Monday, October 1, 2007

Rehashing the 1990s, because the alternative is to take responsibility for them

Bob Somerby has a good reminder of why Al Gore would have to be crazy to ever run for president again.

The dishonest trashing of him by the mainstream punditocracy (not FOX News or Limbaugh or the National Review, where it would be expected; I'm talking about the Times, the Post, the broadcast networks, and the rest of the respectable sources) would pick up in mid-sentence where it left off a few years ago. The zombie lies--you kill them, and a few minutes later they get back up and walk the earth again--would continue unabated.

Case in point, Times columnist Frank Rich. I've featured Rich approvingly several times in the last three years here at p3 because he's written some good stuff about the legal, political, and moral excesses of the Bush administration. But when it comes to facing candidly how Bush got where he is in the first place, Rich (as Somerby might say) whistles quietly to himself and looks at the ceiling.

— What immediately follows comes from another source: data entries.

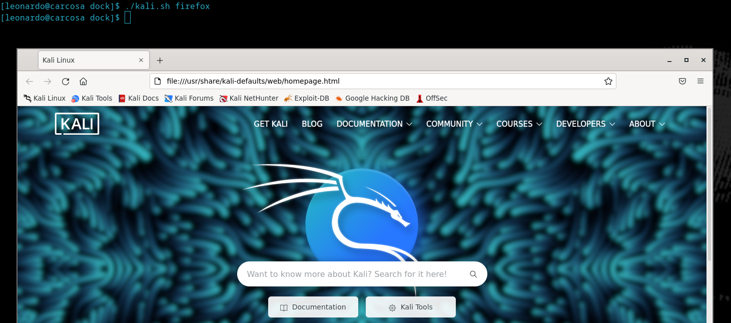731x323 pixels.
Task: Go to the browser home page
Action: tap(83, 81)
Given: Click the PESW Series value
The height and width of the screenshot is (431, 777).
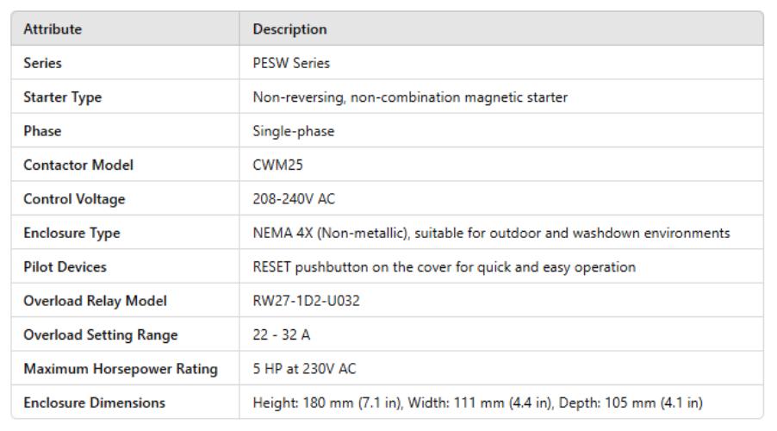Looking at the screenshot, I should click(x=291, y=63).
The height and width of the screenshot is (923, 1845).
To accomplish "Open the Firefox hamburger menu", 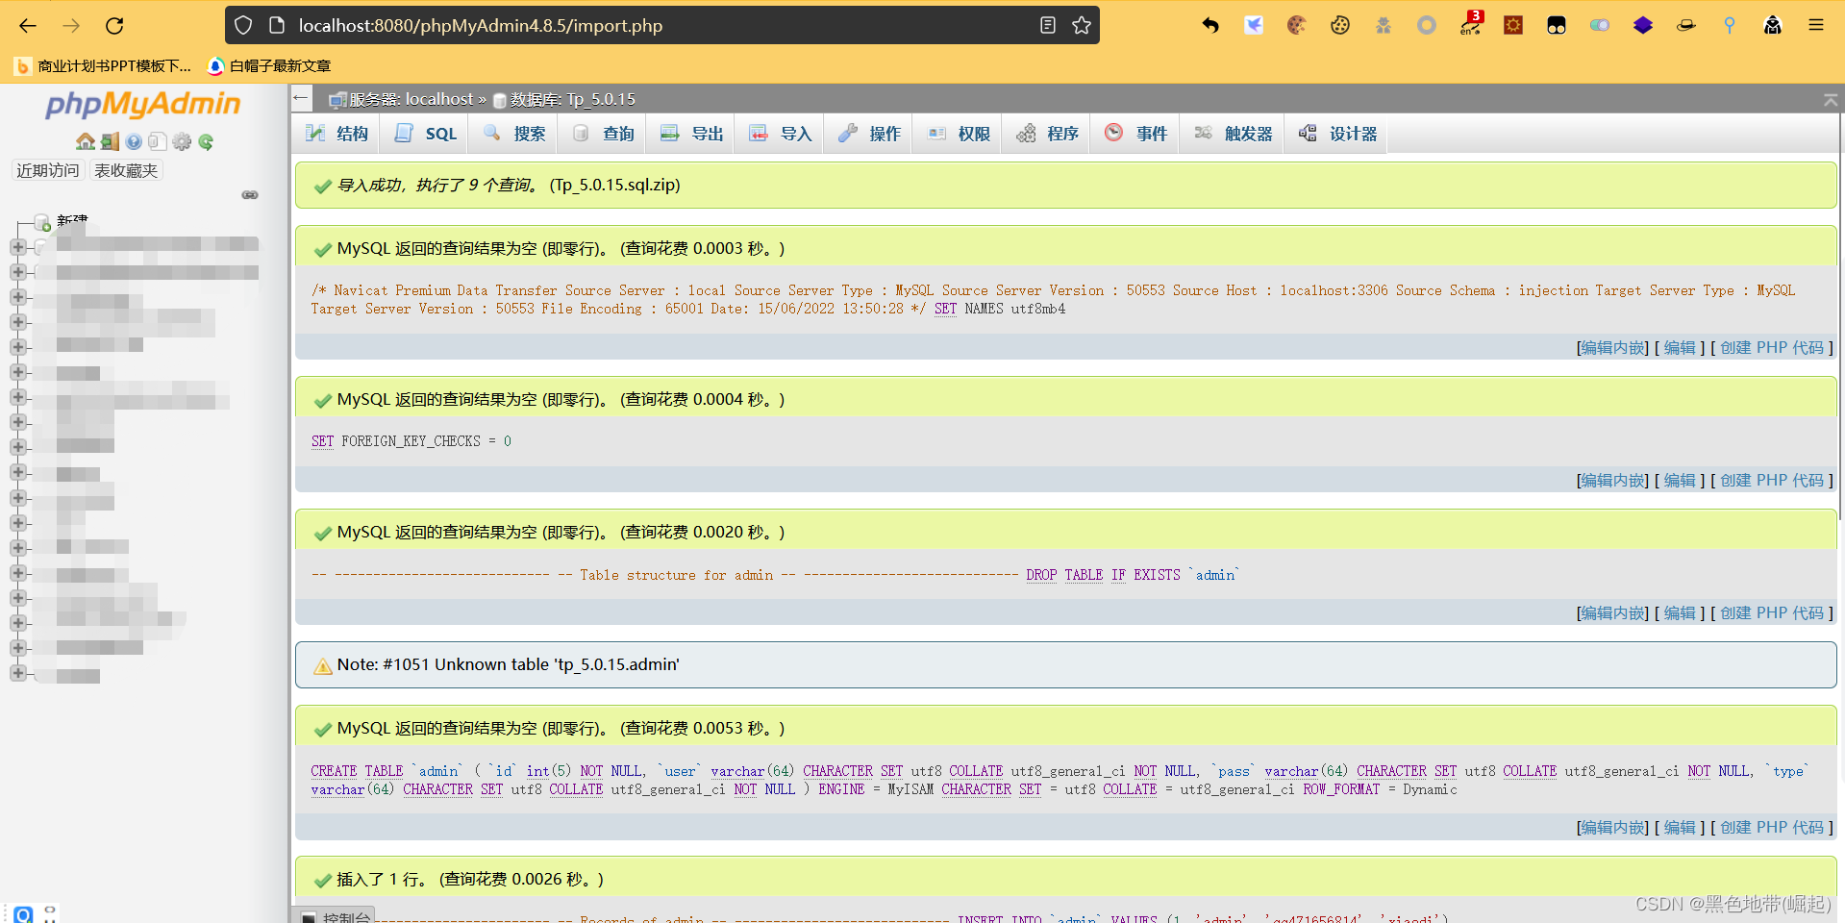I will tap(1815, 26).
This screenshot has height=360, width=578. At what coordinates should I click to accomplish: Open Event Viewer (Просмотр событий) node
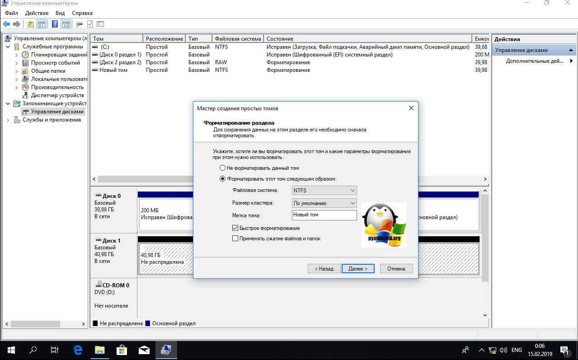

It's not that Rich is a Republican (I have know way of knowing but if I had to guess I'd guess he isn't); and his equally complicit Timester Dowd seems largely beyond the reach of party identity. Anyway, this isn't about Republican versus Democrat (although it creates an advantage for Republicans that they've not failed to take advantage of); it's about the Opinion Elite versus whomever they find it amusing to disrespect, but especially Gore, and especially then in his role as putative stand-in for the ever-hated Clintons.

Somerby writes:
And of course, the nation’s pundits were calling Gore every name in the book as he trailed Bush in 1999—and were inventing a series of “lies” he had supposedly uttered. Of all people, Rich should remember that history well; after all, he had invented the first of these “lies,” the Love Story nonsense, in December 1997. In March 1999, Rich’s colleagues dragged out his old counter-factual slander, and they hounded Gore with the ludicrous tale all through the 2000 campaign. They added “invented the Internet” and “discovered Love Canal”—and in the process, they invented Bush’s route to the White House. And yes: This all began with Rich’s dissembling in 1997, a fact this pompous and stupid man has somehow forgotten. Again.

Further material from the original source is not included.